Mário Paulo A. Penatti^I; Alex S. Silva^II; Geórgio F. Valadares^II; Domingos S. LeiteII, ^* * Author for correspondence. E-mail: domingos@unicamp.br

^IUniversidade Federal de Uberlândia, ESTES, Uberlândia, MG 38400-902, Brazil

^IIDepto Microbiologia e Imunologia, Instituto de Biologia, Unicamp, Campinas, SP 13081-970, Brasil

ABSTRACT

The objective of this study was to determine the presence of the colonization factor F42 in 168 strains of Escherichia coli isolated from diarrheic stools of newborn piglets. The presence of F42 in 12 (7.1%) strains was detected with the agglutination test. Through the Polymerase Chain Reaction (PCR) of F42 positive strains, gene encoding enterotoxins (ST-I, ST-II, LT-I and LT-II) were detected. The finding of ST-I/ST-II genes in 50% of the strains, ST-I (16%) and ST-II (25%) indicates a strong association of FC F42 with heat-stable enterotoxins (91%). In contrast, the thermolabile enterotoxin (LT-I and LT-II) genes were not detected. Serogroups of F42 positive strains were determined, serogroup O8 being the most prevalent (41,7%). Other serogroups, as there are O9, O11, O18, O32, O35, O98 and O101, were also identified. Thus, FC F42 was confirmed as an additional factor of virulence in the pathogenesis of porcine colibacillosis.

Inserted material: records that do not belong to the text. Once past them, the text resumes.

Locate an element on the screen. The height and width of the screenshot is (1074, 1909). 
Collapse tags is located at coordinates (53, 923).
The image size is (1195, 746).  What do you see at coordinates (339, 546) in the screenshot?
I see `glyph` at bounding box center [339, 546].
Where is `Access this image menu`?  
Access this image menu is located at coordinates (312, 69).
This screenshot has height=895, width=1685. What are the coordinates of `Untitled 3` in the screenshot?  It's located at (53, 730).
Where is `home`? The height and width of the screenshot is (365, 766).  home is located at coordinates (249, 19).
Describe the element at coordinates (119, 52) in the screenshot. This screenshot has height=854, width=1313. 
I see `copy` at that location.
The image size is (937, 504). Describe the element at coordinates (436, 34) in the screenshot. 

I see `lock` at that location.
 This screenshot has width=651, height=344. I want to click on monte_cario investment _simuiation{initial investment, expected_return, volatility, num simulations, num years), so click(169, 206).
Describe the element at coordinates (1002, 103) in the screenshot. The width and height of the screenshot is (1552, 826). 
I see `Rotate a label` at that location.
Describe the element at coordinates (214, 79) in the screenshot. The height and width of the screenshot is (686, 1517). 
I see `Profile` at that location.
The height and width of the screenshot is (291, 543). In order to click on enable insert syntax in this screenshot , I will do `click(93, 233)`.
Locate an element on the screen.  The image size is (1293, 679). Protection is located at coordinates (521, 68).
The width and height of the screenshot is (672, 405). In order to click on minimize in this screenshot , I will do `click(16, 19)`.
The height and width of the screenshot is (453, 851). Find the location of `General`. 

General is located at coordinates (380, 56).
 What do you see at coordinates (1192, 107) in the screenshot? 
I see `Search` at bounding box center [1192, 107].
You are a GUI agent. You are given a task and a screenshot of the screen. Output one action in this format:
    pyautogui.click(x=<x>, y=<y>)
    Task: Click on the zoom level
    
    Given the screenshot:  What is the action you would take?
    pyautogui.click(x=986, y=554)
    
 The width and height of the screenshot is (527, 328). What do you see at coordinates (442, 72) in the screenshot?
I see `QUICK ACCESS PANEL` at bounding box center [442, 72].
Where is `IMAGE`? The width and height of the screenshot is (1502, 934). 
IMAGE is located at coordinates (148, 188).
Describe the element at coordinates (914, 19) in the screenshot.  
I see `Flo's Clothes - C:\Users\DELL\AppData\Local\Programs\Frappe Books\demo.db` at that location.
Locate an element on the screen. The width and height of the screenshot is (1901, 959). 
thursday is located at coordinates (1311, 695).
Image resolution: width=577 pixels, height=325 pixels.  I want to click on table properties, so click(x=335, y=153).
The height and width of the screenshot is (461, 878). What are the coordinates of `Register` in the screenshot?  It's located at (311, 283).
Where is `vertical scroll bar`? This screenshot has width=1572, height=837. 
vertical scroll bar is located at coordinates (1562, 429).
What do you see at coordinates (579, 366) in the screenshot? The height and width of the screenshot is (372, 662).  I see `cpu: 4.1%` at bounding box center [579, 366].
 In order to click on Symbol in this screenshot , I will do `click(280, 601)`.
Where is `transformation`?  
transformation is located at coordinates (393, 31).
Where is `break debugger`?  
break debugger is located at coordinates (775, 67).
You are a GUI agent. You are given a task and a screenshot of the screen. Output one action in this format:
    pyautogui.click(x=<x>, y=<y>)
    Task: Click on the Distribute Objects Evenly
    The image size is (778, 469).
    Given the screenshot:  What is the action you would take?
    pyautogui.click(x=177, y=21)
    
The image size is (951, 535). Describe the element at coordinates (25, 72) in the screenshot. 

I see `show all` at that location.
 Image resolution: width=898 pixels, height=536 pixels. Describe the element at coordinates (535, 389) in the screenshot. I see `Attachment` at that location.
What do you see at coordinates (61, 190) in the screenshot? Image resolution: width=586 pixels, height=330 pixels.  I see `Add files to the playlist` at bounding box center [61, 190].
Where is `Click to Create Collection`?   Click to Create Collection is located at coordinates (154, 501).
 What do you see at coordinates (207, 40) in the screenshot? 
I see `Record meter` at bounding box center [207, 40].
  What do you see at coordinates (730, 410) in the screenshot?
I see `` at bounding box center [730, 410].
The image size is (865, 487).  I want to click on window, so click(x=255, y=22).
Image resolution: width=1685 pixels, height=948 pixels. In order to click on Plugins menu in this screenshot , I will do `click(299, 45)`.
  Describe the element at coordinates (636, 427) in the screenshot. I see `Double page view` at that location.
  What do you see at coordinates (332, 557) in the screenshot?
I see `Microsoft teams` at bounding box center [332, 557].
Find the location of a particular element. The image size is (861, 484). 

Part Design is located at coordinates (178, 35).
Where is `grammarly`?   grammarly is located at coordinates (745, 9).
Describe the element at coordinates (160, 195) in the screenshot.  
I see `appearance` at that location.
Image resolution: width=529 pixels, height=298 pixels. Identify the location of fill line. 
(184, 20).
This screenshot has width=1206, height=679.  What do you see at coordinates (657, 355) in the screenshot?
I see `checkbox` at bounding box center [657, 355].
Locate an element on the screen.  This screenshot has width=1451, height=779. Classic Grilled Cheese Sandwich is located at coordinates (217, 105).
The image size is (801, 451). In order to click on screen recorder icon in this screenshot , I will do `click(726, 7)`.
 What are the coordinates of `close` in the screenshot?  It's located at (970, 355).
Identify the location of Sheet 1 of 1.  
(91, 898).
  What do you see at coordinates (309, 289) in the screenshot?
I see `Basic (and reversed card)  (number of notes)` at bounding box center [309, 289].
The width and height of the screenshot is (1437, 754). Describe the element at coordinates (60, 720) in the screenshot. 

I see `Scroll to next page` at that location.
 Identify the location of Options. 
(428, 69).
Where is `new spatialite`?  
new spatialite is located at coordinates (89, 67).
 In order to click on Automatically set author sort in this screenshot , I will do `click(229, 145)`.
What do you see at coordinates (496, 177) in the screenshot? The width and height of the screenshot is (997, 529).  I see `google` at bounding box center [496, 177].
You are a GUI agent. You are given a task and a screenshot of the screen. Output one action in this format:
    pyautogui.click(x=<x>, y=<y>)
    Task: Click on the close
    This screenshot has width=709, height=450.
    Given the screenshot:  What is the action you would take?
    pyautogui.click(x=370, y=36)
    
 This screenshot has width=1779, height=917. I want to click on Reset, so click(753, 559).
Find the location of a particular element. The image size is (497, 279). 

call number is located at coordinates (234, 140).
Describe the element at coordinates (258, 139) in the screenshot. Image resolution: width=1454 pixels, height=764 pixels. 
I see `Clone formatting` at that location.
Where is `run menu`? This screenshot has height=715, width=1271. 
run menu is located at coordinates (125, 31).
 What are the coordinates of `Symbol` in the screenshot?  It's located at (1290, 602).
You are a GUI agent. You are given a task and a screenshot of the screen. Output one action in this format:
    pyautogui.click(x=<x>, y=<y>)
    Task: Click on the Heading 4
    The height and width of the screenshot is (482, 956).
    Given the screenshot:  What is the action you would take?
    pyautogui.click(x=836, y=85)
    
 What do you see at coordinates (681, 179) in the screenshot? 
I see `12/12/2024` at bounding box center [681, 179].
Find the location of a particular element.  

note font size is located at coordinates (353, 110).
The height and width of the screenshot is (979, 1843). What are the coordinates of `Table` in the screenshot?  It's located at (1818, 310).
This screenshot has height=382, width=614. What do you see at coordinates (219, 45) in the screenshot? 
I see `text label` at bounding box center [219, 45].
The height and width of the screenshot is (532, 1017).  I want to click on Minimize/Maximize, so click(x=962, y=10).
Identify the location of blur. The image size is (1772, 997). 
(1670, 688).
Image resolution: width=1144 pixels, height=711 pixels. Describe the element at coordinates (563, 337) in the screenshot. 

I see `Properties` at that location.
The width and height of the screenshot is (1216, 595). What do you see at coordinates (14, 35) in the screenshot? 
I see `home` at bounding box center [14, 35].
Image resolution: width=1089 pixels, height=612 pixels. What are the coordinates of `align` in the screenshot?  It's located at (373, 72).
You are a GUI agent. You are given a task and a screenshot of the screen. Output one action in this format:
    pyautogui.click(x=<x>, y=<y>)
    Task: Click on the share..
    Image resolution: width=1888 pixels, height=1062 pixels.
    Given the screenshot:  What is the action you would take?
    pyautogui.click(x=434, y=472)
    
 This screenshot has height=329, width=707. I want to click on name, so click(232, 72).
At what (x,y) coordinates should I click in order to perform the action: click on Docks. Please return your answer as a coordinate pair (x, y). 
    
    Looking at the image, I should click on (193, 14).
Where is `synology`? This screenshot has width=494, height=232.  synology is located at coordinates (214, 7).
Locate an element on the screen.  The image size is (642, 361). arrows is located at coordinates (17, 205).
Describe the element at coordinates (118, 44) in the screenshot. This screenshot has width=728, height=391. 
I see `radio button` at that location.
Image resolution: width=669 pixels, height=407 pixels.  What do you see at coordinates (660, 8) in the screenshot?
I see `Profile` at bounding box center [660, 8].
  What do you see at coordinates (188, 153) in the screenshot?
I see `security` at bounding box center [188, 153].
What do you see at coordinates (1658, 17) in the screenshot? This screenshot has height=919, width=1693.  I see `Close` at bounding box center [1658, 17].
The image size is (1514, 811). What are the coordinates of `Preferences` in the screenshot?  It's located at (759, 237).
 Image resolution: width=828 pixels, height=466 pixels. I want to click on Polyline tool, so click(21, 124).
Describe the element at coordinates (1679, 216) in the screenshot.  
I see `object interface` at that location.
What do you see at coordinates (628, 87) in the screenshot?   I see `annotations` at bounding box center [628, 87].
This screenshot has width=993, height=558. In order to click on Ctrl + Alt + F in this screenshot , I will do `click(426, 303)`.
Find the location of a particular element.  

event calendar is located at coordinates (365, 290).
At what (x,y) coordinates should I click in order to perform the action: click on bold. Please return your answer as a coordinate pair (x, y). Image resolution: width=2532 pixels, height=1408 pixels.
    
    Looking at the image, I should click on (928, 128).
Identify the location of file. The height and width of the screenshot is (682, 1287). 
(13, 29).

Index terms:Escherichia coli, F42, piglets, fimbriae, diarrhea, PCR.

RESUMO

Este estudo determinou a presença do fator de colonização (FC) F42 em 168 amostras de Escherichia coli isoladas de suínos neonatos com diarréia. Ensaios de soroaglutinação determinaram a presença de F42 em 12 (7,1%) das amostras bacterianas. As amostras de E. coli F42 positivas foram estudadas através de PCR quanto à presença de genes das enterotoxinas (ST-I, ST-II, LT-I e LT-II). 50% das amostras apresentaram genes para ST-I/ST-II, 16% apresentaram genes para ST-I e 25% genes para ST-II. Não foram observados resultados positivos para as enterotoxinas termo-lábeis (LT-I e LT-II), indicando forte associação do FC F42 com as enterotoxinas termoestáveis (91%). O sorogrupo das amostras F42 positivas foi determinado, sendo o sorogrupo O8 prevalente (41,7%) e uma amostra dos sorogrupos O9, O11, O18, O32, O35, O98, e O101. Assim, o FC F42 foi confirmado como um fator de virulência adicional na patogênese da diarréia neonatal suína.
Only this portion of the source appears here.